Get the Recipe
As an adolescent, I went through a phase where I was always looking for scientific studies to "prove" how everything my parents had done was wrong. I read an article that suggested that toddlers, before having an exposure to parental prompting or cultural influences, would eat a perfectly balanced diet just by instinct—not necessarily as formal meals, but if left alone for a day amongst food, they would graze in a manner so as to eat just what their bodies needed.
I just knew that study must be true, based upon the post-dinnertime hours I sat watching creamed spinach congeal in front of me—or when I was forced to finish large restaurant dinners that were too expensive to waste.
But my memory offers me evidence that questions the validity of that study—slightly. Like so many children, I remember the first time I ever cooked something.
Baking, as opposed to heating up Ragu or throwing a plain breast of chicken in the broiler, was alien to my home. But my mother took me on a play date with a girl my age. I don't remember the child's name, she moved away shortly after. But she must have been from a "cooking tribe" because when we were alone, the first thing my new friend did was take me to the kitchen and haul out a large box of Rice Krispies.
Rice Krispies were rather dull to me. I preferred cereals with animal cartoon spokespersons like the Trix Rabbit. I was suspicious of the strange, creepy little men named Snap, Crackle, and Pop. But my new friend assured me not to worry—she could make the bland cereal taste good. She heated a bag full of puffy marshmallows and a bowl of neon yellow oleo, and stirred in the crackling cereal, measuring as if by memory.
I stared, almost afraid to touch the crunching and snapping of the spoon she used to stir the contents—I had only poured milk on cereal. I was from a "butter" household, not a "margarine" one. The folds of yellow and white intimidated me, as if I would be expected to eat the entire bowl. The girl pressed the mixture in a pan with wax paper on the bottom. I came from an aluminum foil family!
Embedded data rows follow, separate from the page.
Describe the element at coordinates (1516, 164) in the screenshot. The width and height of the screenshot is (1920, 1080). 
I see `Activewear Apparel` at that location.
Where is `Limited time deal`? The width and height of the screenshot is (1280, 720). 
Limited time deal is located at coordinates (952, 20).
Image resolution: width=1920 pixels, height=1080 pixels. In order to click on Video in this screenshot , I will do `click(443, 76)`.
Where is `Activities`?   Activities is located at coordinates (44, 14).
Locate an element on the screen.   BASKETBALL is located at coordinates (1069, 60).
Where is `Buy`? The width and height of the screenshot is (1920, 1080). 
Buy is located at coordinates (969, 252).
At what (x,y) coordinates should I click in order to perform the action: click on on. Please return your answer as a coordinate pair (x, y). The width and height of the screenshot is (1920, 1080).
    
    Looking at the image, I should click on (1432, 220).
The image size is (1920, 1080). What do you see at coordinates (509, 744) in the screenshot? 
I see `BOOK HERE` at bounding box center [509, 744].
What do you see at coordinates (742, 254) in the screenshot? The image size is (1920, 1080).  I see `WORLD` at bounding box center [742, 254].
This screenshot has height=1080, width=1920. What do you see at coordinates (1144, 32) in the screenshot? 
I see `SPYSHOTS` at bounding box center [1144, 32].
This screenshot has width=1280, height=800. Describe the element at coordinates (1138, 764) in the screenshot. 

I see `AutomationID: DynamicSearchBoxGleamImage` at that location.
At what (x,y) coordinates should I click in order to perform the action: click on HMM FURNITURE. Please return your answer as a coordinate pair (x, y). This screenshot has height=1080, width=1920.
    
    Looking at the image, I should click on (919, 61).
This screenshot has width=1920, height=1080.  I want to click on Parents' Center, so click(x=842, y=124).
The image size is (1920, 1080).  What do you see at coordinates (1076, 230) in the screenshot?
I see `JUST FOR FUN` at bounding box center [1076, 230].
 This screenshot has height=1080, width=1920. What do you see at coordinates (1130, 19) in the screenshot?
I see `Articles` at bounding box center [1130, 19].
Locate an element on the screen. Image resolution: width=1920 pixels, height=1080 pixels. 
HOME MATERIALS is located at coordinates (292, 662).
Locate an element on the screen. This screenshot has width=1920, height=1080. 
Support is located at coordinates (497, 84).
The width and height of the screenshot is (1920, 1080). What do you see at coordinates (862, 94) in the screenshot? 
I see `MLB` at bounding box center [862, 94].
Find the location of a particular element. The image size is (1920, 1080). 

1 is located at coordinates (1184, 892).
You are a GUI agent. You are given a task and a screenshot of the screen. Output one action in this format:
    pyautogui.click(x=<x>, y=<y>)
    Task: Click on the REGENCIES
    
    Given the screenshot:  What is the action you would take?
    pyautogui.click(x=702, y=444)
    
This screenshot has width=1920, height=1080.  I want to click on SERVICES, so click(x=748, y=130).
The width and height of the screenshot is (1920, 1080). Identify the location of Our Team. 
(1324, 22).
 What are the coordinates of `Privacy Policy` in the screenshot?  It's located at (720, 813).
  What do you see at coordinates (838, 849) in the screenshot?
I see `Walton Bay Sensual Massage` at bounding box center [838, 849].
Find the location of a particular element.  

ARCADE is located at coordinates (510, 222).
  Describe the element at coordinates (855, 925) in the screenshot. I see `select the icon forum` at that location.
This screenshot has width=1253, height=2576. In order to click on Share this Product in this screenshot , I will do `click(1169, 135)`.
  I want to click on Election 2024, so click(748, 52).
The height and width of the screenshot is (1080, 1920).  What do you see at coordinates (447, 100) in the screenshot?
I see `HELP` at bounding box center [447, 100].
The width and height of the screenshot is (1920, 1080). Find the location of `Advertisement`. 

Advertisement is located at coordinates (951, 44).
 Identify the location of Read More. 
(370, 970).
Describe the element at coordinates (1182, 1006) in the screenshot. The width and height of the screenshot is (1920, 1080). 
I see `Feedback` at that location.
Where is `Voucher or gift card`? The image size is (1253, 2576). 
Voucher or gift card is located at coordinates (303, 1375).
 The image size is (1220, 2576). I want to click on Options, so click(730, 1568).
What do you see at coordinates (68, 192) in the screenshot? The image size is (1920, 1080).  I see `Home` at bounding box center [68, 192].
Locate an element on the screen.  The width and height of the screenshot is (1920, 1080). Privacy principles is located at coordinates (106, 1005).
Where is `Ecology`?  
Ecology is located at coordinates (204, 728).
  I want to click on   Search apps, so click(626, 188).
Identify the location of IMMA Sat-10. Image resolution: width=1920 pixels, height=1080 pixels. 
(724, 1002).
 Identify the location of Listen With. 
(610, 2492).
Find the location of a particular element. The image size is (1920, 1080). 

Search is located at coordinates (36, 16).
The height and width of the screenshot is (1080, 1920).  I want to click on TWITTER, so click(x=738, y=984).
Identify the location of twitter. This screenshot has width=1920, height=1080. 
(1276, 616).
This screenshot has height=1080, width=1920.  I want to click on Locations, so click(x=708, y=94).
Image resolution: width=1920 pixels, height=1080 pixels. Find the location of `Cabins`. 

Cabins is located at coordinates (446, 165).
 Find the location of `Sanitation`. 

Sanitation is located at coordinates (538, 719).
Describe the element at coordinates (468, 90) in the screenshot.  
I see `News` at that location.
As the Krispies cooled, we headed into the garden. Only the radishes were ready to eat, and my friend pulled them from the ground, dusted them off and ate them, unwashed. I had never eaten anything straight from the earth. When I was four I accidentally impaled my eye on a tomato stick (fortunately only leaving a bloodshot scar). Ever since then, I had been banned from gardening. I wanted to like the radishes, I liked the idea of the radishes, and so I kept chewing, waiting for the good taste, when my mouth only detected bitterness and dirt.
Then we went inside to eat the Rice Krispies, a bracing relief of sweetness. For dessert, we selected lollipops from a big cellophane bag in the pantry. My friend gave me a grape lollipop and took a blue one for herself. When I was about to leave, so we could both enjoy the different flavors of the pops, my friend offered me a lick of hers—and my mother screamed and stuffed me in the car.
"Germs! Can't I trust you for a minute?" my mother said. And so ended my intuitive eating experiment involving dirt, saliva, cereal and Parkay.
Despite their lack of sweetness, Rice Krispies contain high fructose corn syrup. And marshmallows contain gelatin, which I don't eat. So I don't eat Rice Krispie treats any more, for the most part.
However, recently I did create a refrigerated cereal treat made of puffed rice, white chocolate, and cashew butter. These have some of the "ooey-gooey" texture of Rice Krispies and even contain some protein to cushion the sugar spike you might feel if you make them for your own play date.